Tuesday, May 19, 2009

`An Impulse That is Essentially Poetic'

Nige reminds us of the blessing who was V.S. Pritchett, the English essayist and fiction writer born with the last century, its resident for more than 96 years, and author of some of its best stories and criticism. Nige is rereading the first volume of Pritchett’s memoirs, A Cab at the Door (1968), in which Pritchett credits Ford Madox Ford and the journal he edited, The English Review, with sparking his youthful interest in literature. Nige writes:

“Suddenly young Victor's imagination is awakened; he becomes a reader - and determines to be a writer. Pritchett's account of this awakening, and of his early reading, is wonderfully vivid - the amazed discovery of a raging hunger the existence of which had been entirely unsuspected. In his case, the overused term 'voracious reader' is no exaggeration; he is a ravening reader.”

I number Pritchett among my essential teachers, setting him in a book-lined room beside Guy Davenport and Hugh Kenner. They presented attractive models of reading and writing for a would-be autodidact, and were always generous with enthusiasms. Thanks to Pritchett I came to read José Maria de Eça de Queirós, George Gissing, George Meredith, Benito Pérez Galdós, Giovanni Verga and Mikhail Saltykov-Shchedrin. Pritchett seems a very English writer to this American reader, though he claimed his success was “due to having something of a foreign mind.” Whitney Balliett counted him, with A.J. Liebling, among his “non-musical heroes.” Like Coleridge, Pritchett never earned a university degree, and that has always charmed me. He worked as a leather buyer and a shop clerk, and once walked across Spain. His Complete Short Stories and Complete Collected Essays are mandatory civilized reading. In the second volume of his memoirs, Midnight Oil (1971), Pritchett writes:

“…presently I saw that literature grows out of literature as much as out of a writer’s times. A work of art is a deposit left by the conflicts and contradictions a writer has in his own nature. I am not a scholarly man; and I am not interested for very long in the elaborate superstructures of criticism. Some of my critics speak of insights and intuitions; the compliment is often left-handed, for these are signs of the amateur’s luck; I had no choice in the matter. Anyone who has written a piece of imaginative prose knows how much a writer relies on instinct and intuition.”

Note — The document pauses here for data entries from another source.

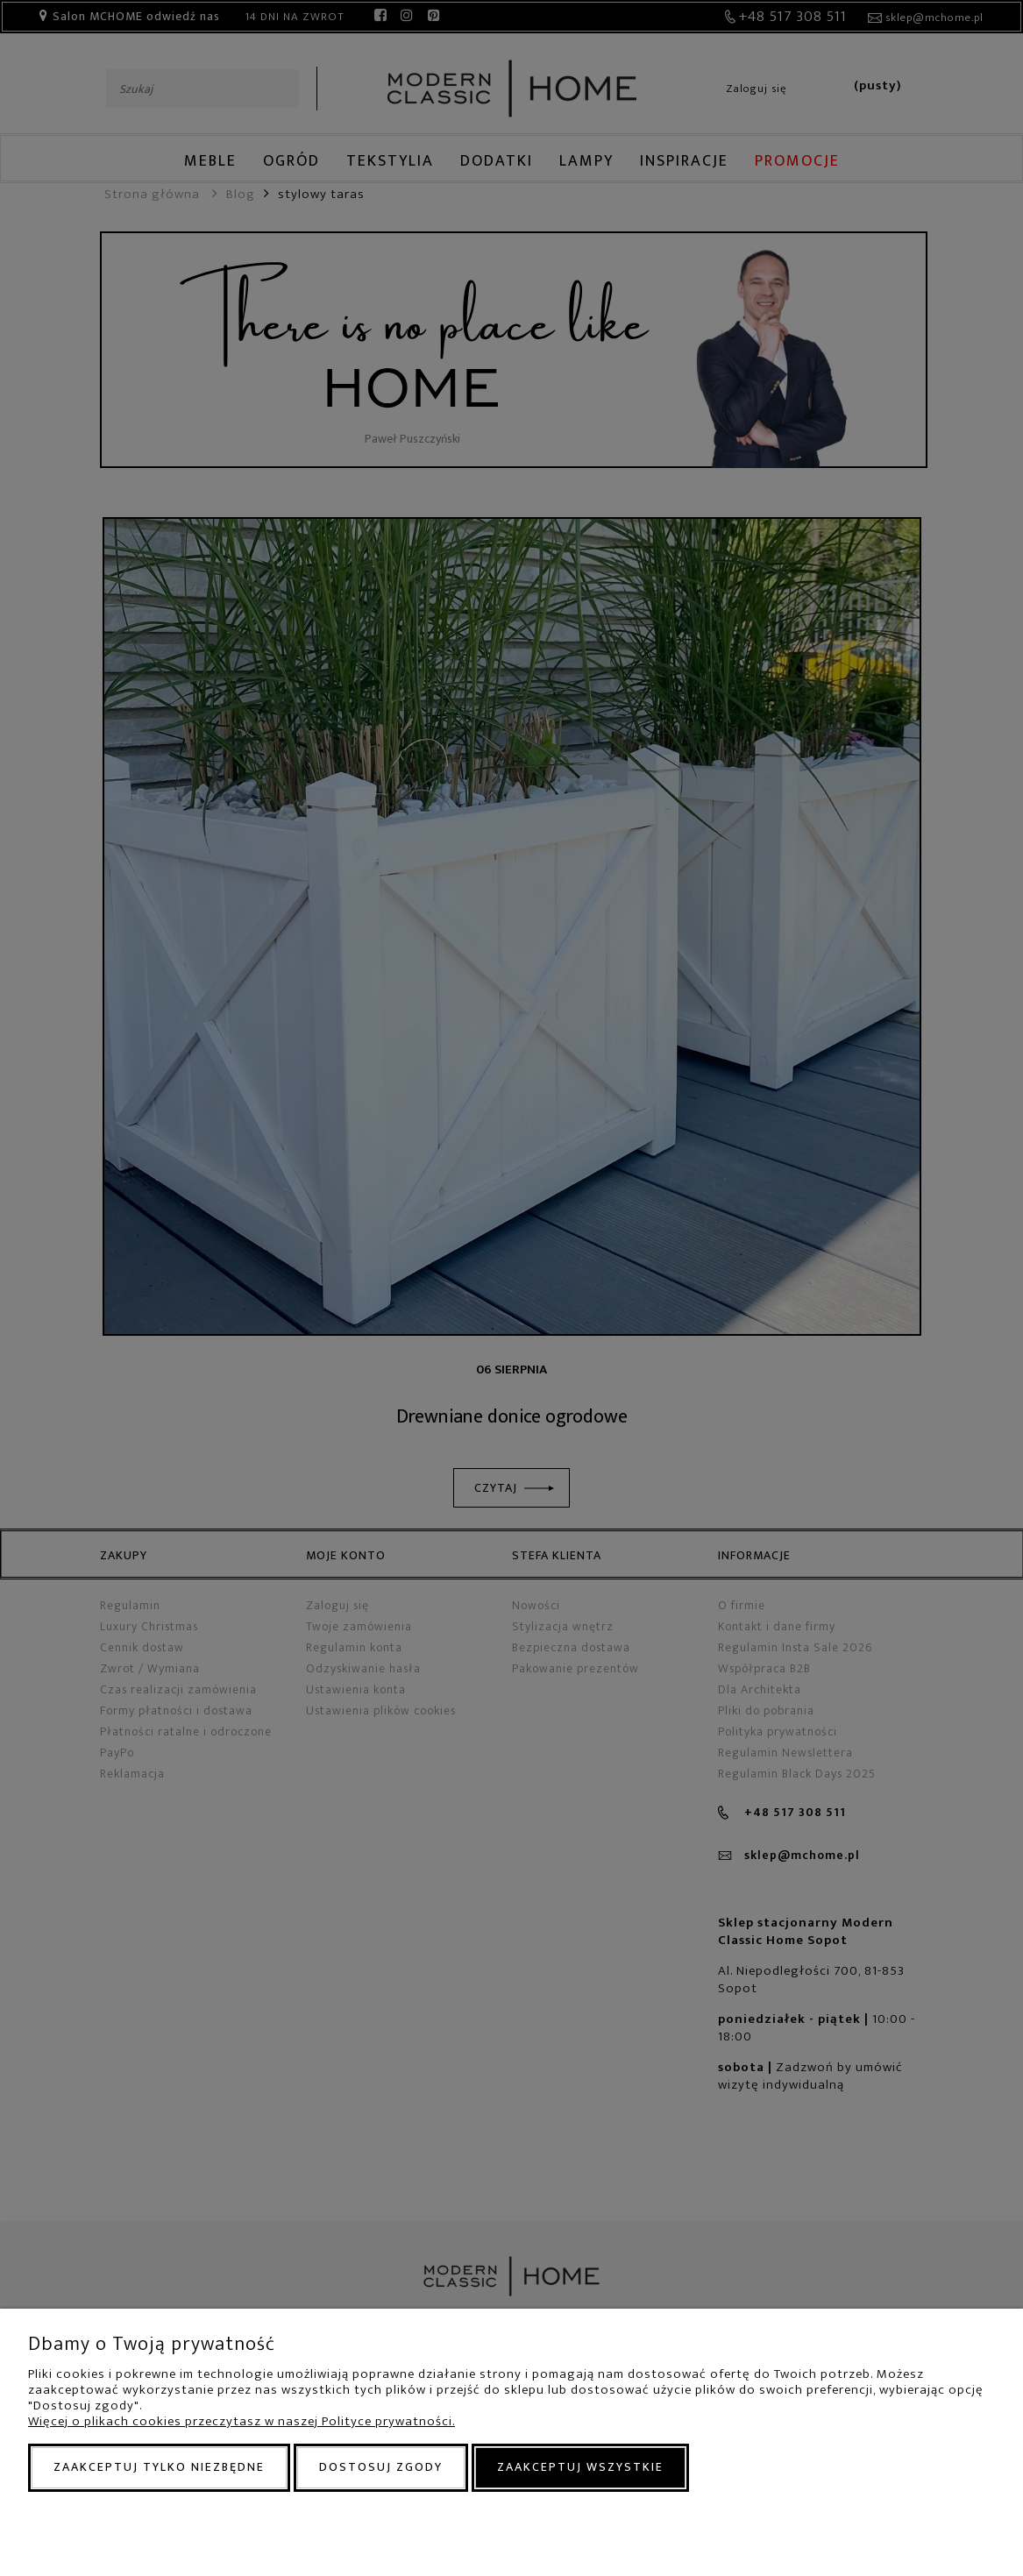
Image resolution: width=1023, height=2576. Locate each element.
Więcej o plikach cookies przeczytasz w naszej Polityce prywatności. (241, 2421)
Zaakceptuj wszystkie (580, 2467)
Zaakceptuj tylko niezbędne (159, 2467)
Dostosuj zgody (381, 2467)
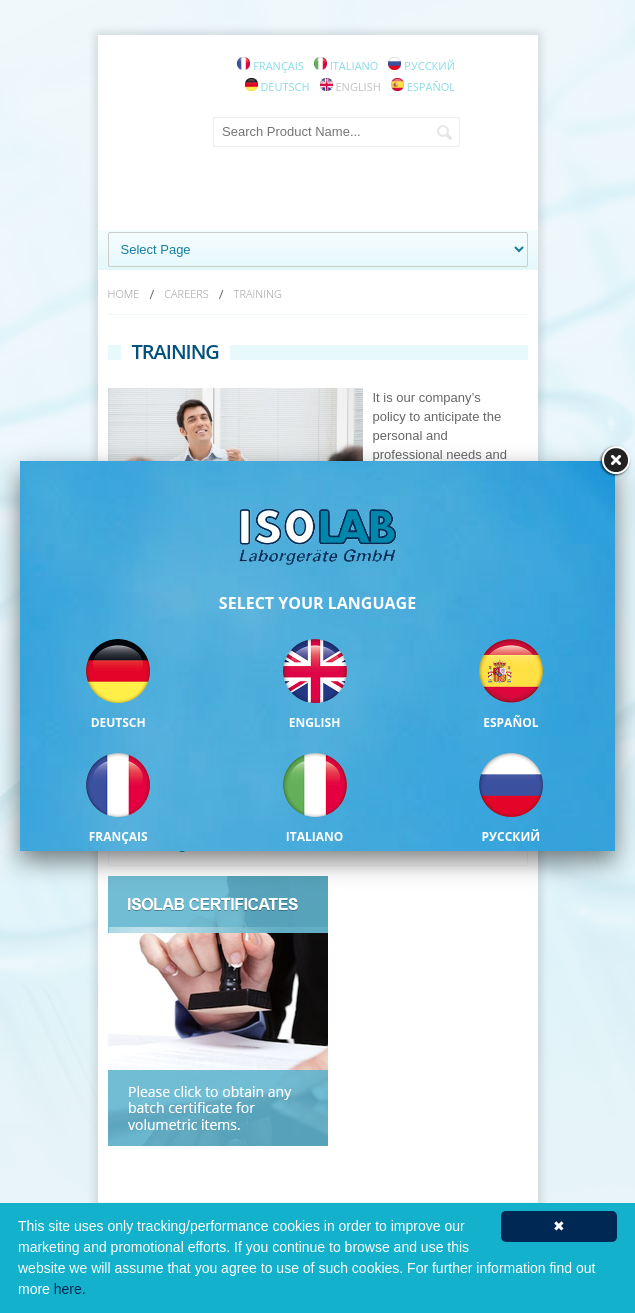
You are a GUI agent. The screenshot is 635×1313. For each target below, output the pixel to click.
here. (70, 1289)
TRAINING (258, 293)
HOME (124, 293)
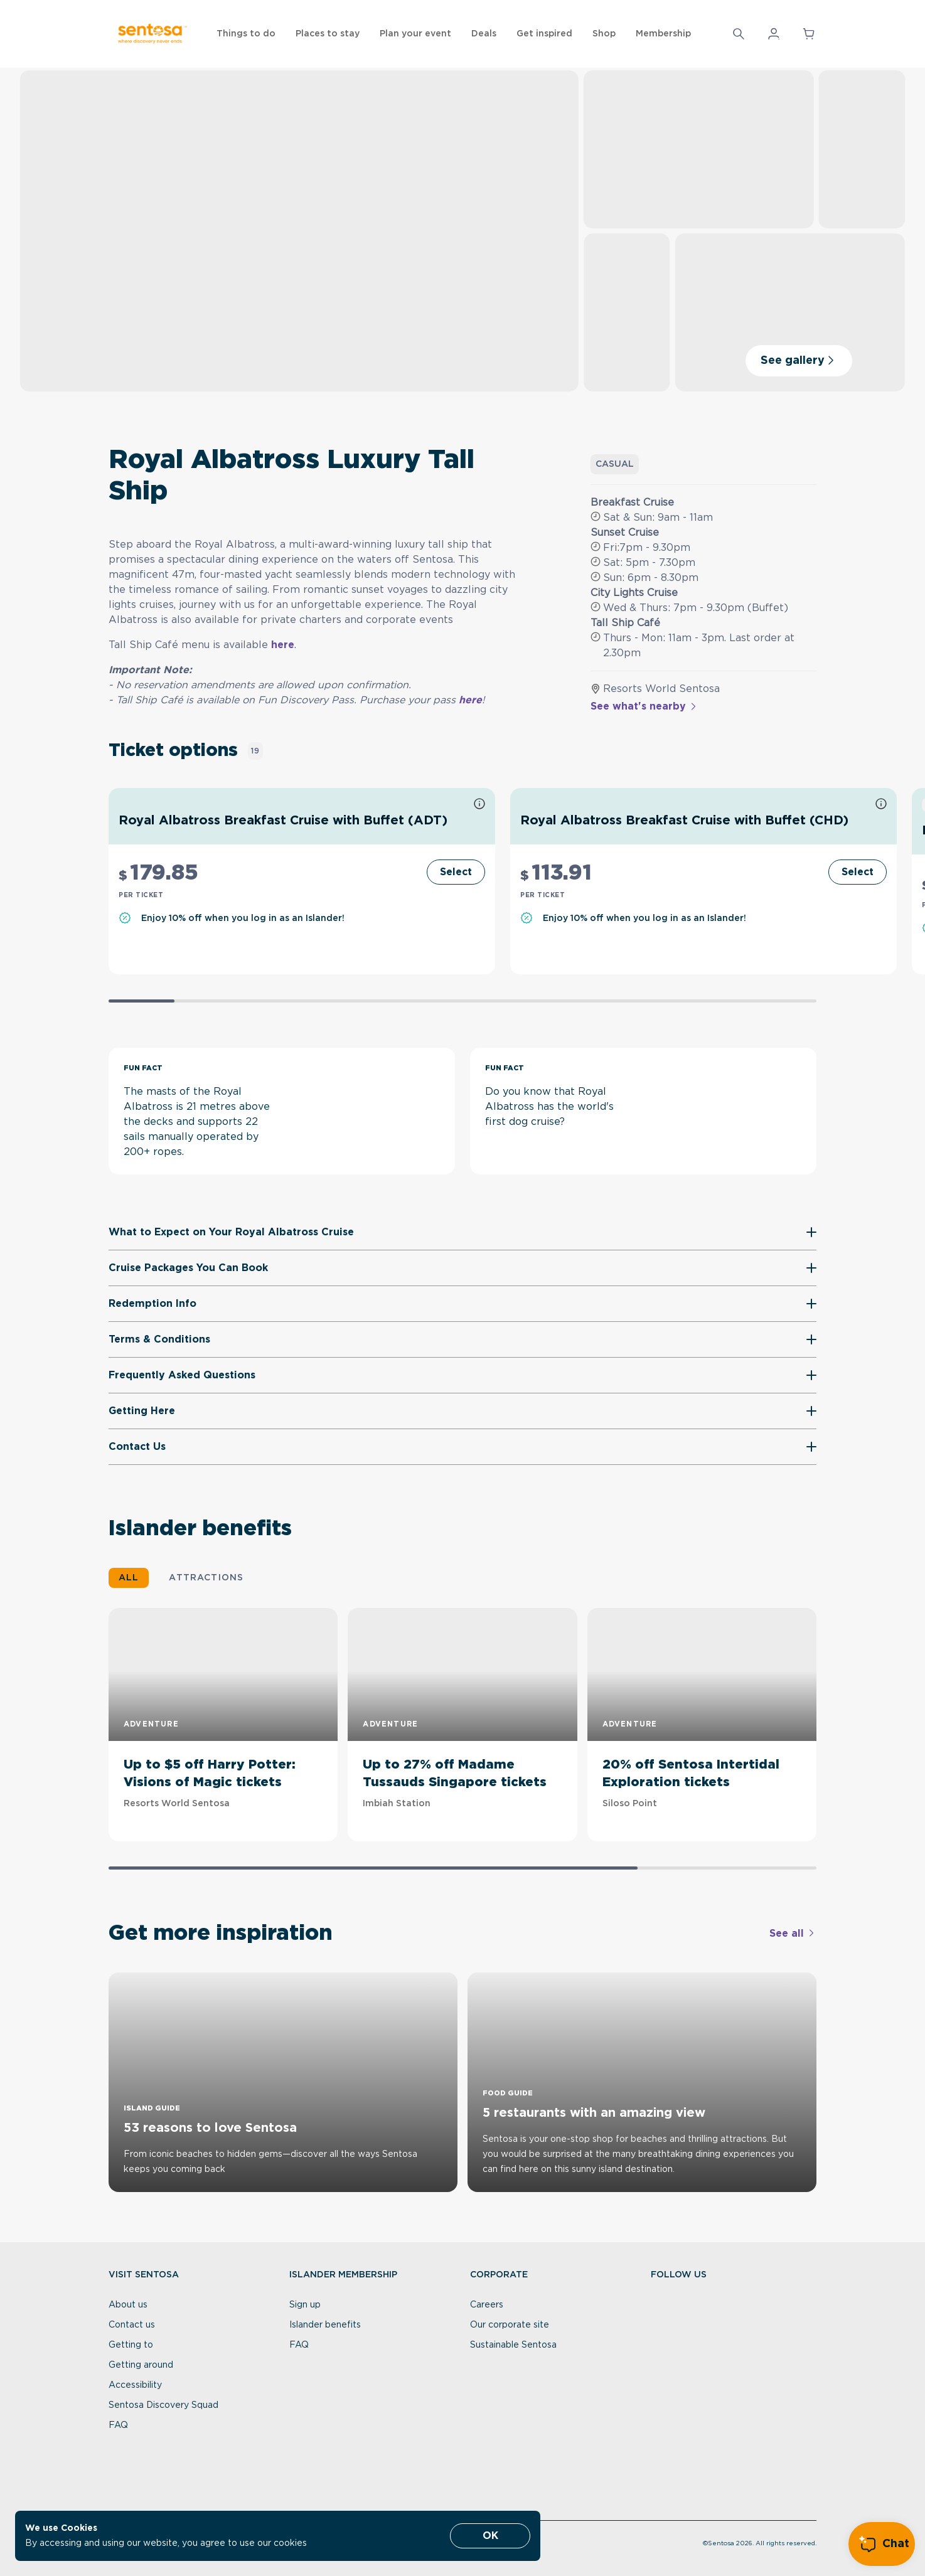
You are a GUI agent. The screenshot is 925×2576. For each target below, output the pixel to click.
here (282, 645)
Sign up (305, 2305)
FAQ (118, 2425)
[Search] (738, 33)
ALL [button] (129, 1577)
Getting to (131, 2345)
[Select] (456, 872)
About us (128, 2305)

In the same book, Pritchett, a master of comic realism in his short fiction, who wrote only one first-rate novel (Mr. Beluncle), explains the attraction of writing stories:

“There is the fascination of packing a great deal into a very little space. The fact that form is decisive concentrates an impulse that is essentially poetic.”

Pritchett’s off-hand digression suggests why some of us go on writing.

1 comment:

Francis Morrone said...

Thanks for this. Pritchett, Davenport, and Kenner were also, precisely, my formative influences, and they continue to be my main influences (however vastly inferior my own writing is to theirs) even though I write about the visual arts and not (usually) literature. Is there a Pritchett of architectural criticism? John Summerson, maybe? (Another autodidact with a gently masterful style.) I only know it is Pritchett who sits on my shoulder, directing my sentences, smiling (never scowling) at my ineptitude.